My question is about what I perceive to be the red flags. I’m not sure Carl has sufficient boundaries around his ex-wife. They’ve been apart a shorter time than I have from my ex. They have teenage boys together that they split 50/50. I’m sharing parenting as well, so I get the need to be in contact with your ex, but I don’t think he’s as boundaried as I’d like.
Here’s what’s bothering me: During his ex’s custody periods, he picks them up from school when she can’t. He takes them to her house (he has keys), cooks for them, and waits for her to come home. On days when she’s able to pick them up, he’s often there fixing one thing or another. Last week he was there for a few hours fixing her computer printer. He invited her over to paint their rental unit, and then he seemed surprised when their old dynamic (and disagreements) came up. She has the keys to his house (where they lived for 19 years), and when she was over last week, he felt the need to remove all the things he’d bought for me to use when I was there. When I was staying over at his house last week, I made some offhand comment and, the next thing I knew, he opened a bedroom drawer where his ex *still* has her underwear, etc. His explanation was that she keeps things everywhere and one day she’ll come get them.
++++++++++
◆ **TASK INSTRUCTIONS**:
A - In the text about Carl and his ex-wife, list each thing Carl does when his ex can't pick up the boys from school during her custody periods.
B - According to the text about Carl and his ex-wife, how many years did Carl and his ex live in his house?
++++++++++
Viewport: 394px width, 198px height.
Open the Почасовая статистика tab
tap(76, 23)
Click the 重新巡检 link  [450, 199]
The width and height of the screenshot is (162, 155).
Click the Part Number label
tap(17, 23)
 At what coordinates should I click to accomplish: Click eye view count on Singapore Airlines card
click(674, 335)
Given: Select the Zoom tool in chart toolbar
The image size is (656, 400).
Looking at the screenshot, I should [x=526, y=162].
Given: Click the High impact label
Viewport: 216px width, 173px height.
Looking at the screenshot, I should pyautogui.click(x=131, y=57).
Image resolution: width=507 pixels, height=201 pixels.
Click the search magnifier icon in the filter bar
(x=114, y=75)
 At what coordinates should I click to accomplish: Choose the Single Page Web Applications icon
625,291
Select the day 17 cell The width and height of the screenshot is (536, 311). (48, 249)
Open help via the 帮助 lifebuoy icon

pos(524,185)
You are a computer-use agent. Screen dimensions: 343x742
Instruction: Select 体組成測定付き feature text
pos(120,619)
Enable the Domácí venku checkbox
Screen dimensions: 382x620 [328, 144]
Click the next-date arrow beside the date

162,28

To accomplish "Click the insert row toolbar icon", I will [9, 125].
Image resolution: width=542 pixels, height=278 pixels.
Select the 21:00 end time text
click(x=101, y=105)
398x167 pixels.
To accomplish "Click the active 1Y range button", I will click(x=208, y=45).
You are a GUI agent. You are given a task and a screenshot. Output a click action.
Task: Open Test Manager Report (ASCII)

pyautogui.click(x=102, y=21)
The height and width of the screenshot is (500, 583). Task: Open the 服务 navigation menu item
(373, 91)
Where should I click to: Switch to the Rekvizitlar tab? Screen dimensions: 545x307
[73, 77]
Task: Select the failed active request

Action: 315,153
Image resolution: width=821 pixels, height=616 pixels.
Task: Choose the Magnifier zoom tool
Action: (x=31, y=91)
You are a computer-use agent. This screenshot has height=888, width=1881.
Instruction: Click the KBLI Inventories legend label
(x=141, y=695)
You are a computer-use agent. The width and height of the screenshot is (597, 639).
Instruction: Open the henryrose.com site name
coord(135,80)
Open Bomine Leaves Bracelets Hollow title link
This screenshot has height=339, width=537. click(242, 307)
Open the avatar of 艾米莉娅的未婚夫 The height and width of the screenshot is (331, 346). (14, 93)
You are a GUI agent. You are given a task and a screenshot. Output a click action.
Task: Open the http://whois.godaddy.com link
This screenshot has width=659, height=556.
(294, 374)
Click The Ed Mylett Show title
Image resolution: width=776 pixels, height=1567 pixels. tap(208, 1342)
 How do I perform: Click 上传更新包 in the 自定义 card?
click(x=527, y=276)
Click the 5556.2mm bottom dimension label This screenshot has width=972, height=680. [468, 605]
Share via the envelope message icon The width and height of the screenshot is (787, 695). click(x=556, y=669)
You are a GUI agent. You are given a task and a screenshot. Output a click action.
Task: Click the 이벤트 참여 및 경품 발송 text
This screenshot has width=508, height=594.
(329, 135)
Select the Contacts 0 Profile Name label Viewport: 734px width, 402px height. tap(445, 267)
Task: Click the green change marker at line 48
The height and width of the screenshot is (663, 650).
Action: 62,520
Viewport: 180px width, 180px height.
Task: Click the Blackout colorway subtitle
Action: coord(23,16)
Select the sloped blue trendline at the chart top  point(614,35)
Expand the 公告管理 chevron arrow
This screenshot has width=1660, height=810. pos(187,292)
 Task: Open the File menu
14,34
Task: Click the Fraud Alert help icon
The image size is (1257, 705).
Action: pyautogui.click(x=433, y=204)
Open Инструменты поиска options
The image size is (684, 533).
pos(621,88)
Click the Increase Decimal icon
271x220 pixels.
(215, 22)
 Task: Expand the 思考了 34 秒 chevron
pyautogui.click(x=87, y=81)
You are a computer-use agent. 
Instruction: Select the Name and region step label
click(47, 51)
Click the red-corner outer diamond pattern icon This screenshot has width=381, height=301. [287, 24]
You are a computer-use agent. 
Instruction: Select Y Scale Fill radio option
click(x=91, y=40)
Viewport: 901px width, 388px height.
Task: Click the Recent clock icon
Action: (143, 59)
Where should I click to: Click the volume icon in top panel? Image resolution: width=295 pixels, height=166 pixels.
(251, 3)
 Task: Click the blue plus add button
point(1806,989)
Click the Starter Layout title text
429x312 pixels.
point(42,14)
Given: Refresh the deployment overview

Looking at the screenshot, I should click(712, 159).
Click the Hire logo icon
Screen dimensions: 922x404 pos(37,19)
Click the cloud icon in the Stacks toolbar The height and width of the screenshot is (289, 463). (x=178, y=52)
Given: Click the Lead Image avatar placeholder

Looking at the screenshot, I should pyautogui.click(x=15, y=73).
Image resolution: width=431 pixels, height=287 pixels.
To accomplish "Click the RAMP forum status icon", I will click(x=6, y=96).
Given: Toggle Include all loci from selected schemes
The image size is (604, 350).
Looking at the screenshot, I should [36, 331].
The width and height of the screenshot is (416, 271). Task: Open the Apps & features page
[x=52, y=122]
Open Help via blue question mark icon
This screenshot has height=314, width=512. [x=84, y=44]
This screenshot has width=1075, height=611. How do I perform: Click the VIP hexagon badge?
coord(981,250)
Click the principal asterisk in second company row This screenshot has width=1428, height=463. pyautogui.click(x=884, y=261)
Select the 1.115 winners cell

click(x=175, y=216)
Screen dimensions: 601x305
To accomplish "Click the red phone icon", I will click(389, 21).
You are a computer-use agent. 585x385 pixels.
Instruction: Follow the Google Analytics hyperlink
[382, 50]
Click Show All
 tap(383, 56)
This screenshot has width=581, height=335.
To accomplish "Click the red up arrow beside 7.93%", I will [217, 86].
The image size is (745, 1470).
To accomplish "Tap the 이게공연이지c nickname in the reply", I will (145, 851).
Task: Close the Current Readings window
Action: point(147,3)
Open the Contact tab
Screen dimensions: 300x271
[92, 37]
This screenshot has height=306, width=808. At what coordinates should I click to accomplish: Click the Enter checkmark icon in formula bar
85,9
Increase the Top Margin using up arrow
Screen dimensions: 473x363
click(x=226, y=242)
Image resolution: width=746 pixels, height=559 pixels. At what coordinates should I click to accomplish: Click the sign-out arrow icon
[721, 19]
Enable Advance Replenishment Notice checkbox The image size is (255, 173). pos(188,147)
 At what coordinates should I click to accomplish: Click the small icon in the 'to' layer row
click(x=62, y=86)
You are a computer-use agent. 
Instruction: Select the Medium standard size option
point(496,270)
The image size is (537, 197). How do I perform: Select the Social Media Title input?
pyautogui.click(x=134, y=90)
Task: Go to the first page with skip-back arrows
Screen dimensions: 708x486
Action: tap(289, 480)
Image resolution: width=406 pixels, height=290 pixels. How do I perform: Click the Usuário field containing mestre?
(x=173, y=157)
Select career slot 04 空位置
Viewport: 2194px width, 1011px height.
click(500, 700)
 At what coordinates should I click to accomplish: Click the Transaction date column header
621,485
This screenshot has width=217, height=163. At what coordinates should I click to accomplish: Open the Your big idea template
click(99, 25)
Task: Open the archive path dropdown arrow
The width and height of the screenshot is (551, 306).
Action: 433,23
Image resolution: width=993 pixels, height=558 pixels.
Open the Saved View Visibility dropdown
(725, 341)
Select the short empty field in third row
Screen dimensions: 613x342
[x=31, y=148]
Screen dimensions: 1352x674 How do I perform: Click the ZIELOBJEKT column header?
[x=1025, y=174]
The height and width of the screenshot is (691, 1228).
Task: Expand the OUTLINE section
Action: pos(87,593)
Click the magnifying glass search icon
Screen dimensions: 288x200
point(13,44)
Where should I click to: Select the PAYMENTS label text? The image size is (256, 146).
++++++++++
◆ **LIST OF ANSWERS**:
A -
- Picks them up from school
- Takes them to her house
- Cooks for them
- Waits for her to come home

B - 19 years.